If the men of My Husband's Not Gay don't identify as gay, they aren't. It's really that easy. The "born this way" dialogue is a dated idea used as a plank to achieve queer rights, but it's a problematic oversimplification. Gender and sexual identities are in constant flux. People aren't born into immutable stereotypes, and activism that suggests so is problematic.
I'm not supporting the ex-gay movement, and I don't think it's OK to tell queer people they should be changed or cured. In staunch civil libertarian tradition, I believe that if consenting adults want to live a lifestyle that doesn't hurt anyone else, who am I to intervene? The resistance to TLC's My Husband's Not Gay is actually resistance to a more complex and more accurate understanding of lived realities.
I call bullshit.
Several reason motivate my defense of My Husband's Not Gay. Foremost, I am tired of the emergent trend in activism that prescribes that media censorship is a better project of justice than teaching critical consumption. A population of non-offensive zombies is not better than population of critical thinkers. Similarly, calls to ban and boycott The Interview illustrate how activists would rather silence disagreeable texts than engage in difficult discussions. The viewers of the The Interview are not inherently racist, and the producers and potential viewers of My Husband's Not Gay are not inherently homophobic.

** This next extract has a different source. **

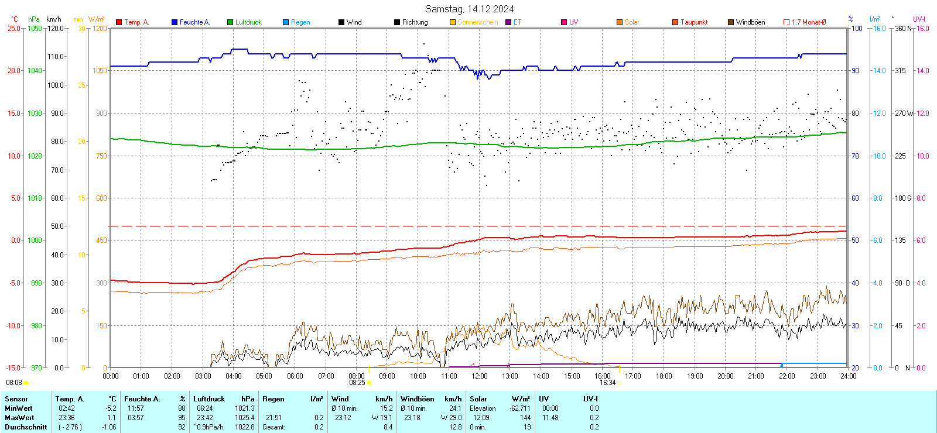Click the light blue Regen legend square

(286, 22)
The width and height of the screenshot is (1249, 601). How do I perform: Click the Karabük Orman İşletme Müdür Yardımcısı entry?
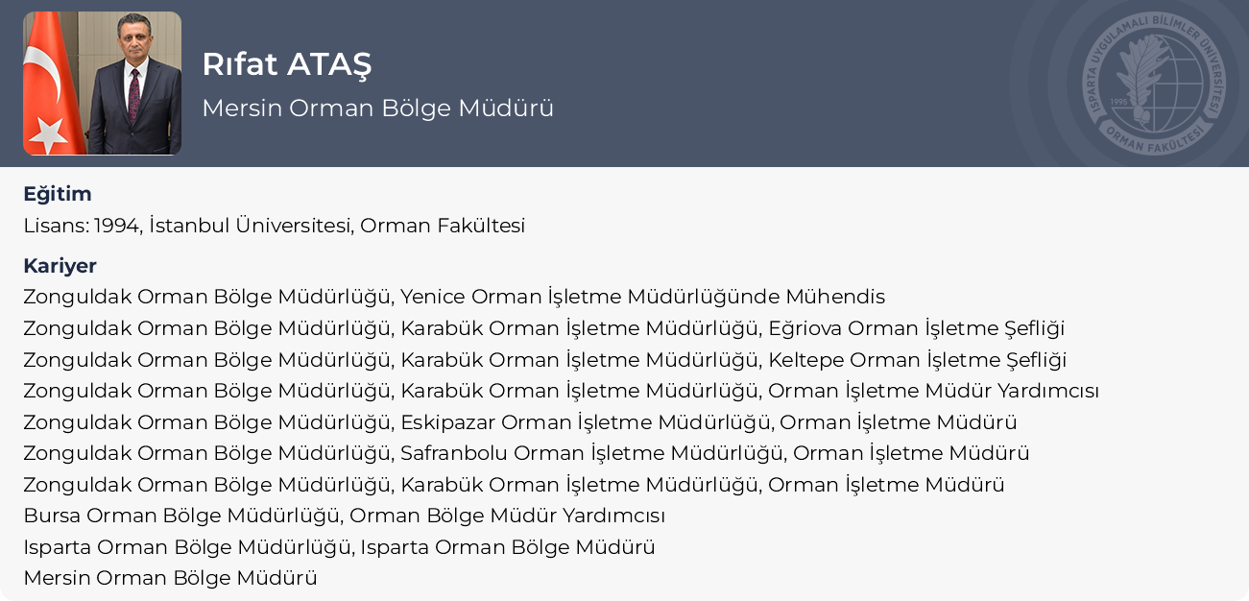tap(561, 391)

Secondly, TLC is profiling real people's lives. It disturbs me that 70 000 people think that they should silence actual people's stories because of a debatable claim of homophobia. The signatories of the petition to cancel My Husband's Not Gay have committed an act of epistemic violence, a type of violence enacted within a knowledge system that erases 'undesirable' stories. Epistemic violence was and is a mechanism that insulates the power dynamics imposed by European colonialism.
Let's deconstruct the idea that "being gay isn't a choice". Well actually it is, and My Husband's Not Gay is the perfect example of how sexual identities are always a choice, and we shouldn't have a problem with it.

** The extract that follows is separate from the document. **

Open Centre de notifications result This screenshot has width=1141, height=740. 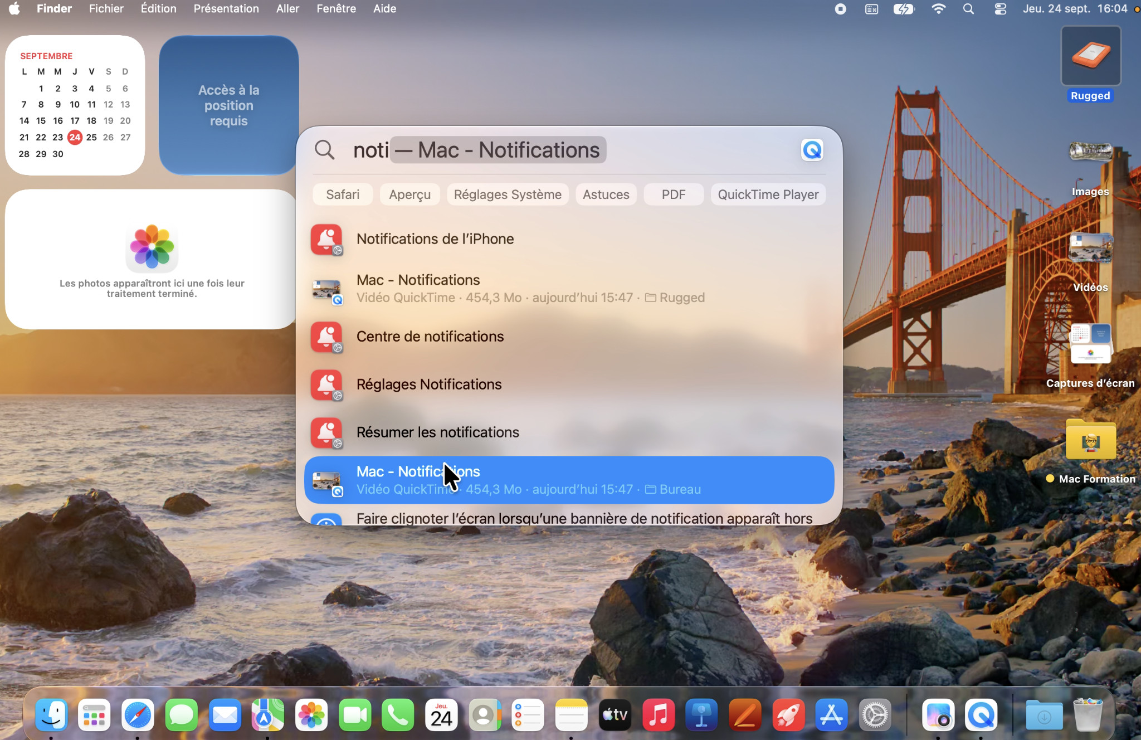pyautogui.click(x=569, y=337)

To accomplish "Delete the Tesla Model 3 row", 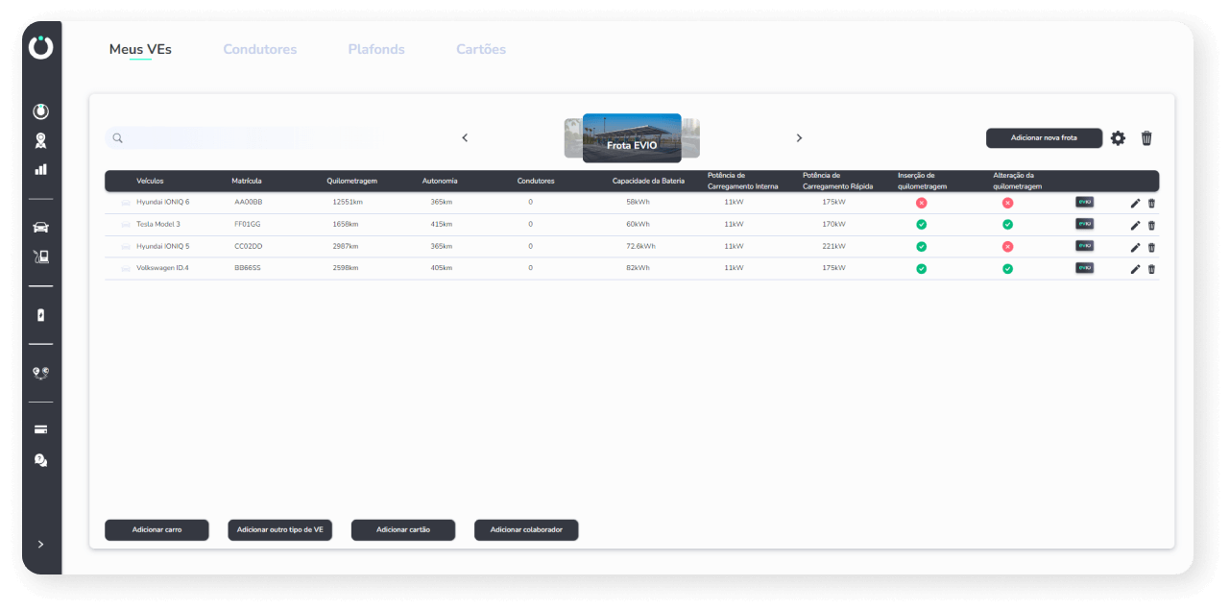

Social identities are understood through the dual processes of identification and expression. Identification is entirely personal. Identities are the product of self-determination. No one can force a hostile identity onto a person; identities require consent. Expression is how bodies are understood as social actors. For example, complexion is socially understood as racialized identities. Expression and identity are conflated through essentialism, which associates a set of preconceived stereotypes with the appearance or behavior of bodies. The key difference between identity and expression is that identity is personal while expression requires external authentication.
Sexualities are personal identities, no one (even if there are 70 000 of them) can tell you how to identify. Onlookers can only evaluate social expressions. Men's sexual attraction to men does not mean a gay identity. To suggest so erases the possibility of bi and pansexuality and completely disregards self-determination. Humans are very capable of choosing to resist their desires. We needn't look further than diets to confirm this.

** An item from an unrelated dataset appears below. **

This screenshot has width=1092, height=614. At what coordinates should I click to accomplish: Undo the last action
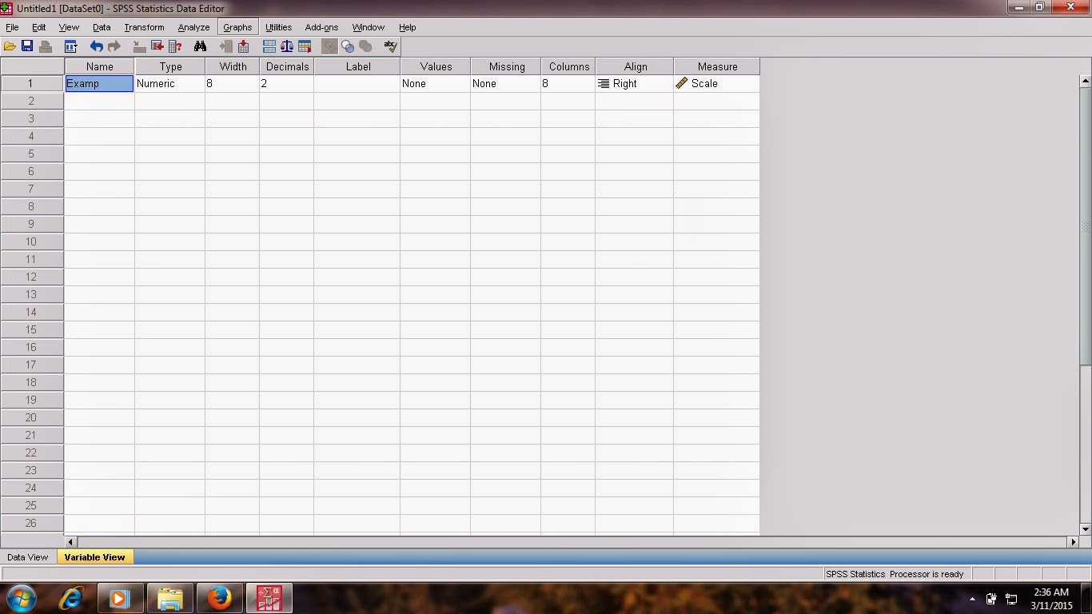(x=96, y=46)
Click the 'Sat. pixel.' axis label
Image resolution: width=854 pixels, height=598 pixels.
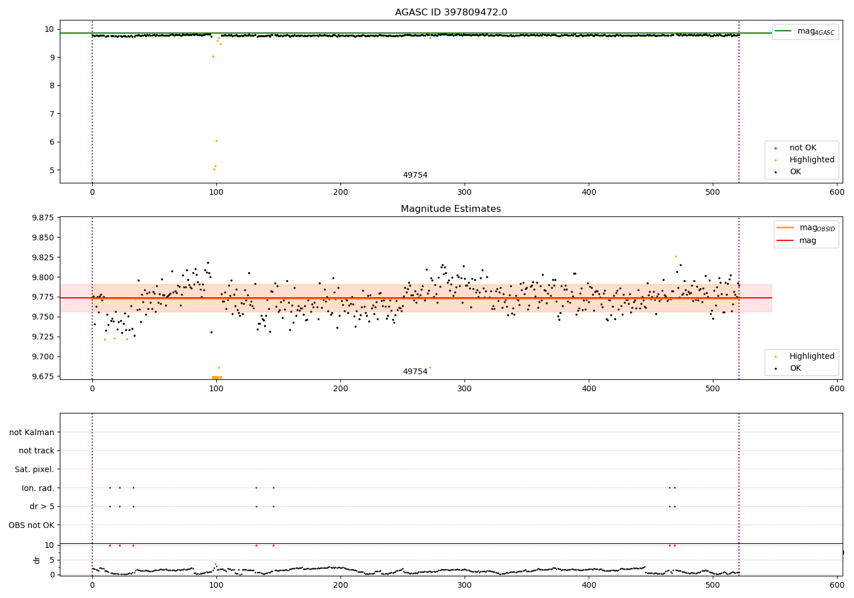tap(35, 469)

If the men of My Husband's Not Gay don't identify as gay, they aren't. It's really that easy. The "born this way" dialogue is a dated idea used as a plank to achieve queer rights, but it's a problematic oversimplification. Gender and sexual identities are in constant flux. People aren't born into immutable stereotypes, and activism that suggests so is problematic.
I'm not supporting the ex-gay movement, and I don't think it's OK to tell queer people they should be changed or cured. In staunch civil libertarian tradition, I believe that if consenting adults want to live a lifestyle that doesn't hurt anyone else, who am I to intervene? The resistance to TLC's My Husband's Not Gay is actually resistance to a more complex and more accurate understanding of lived realities.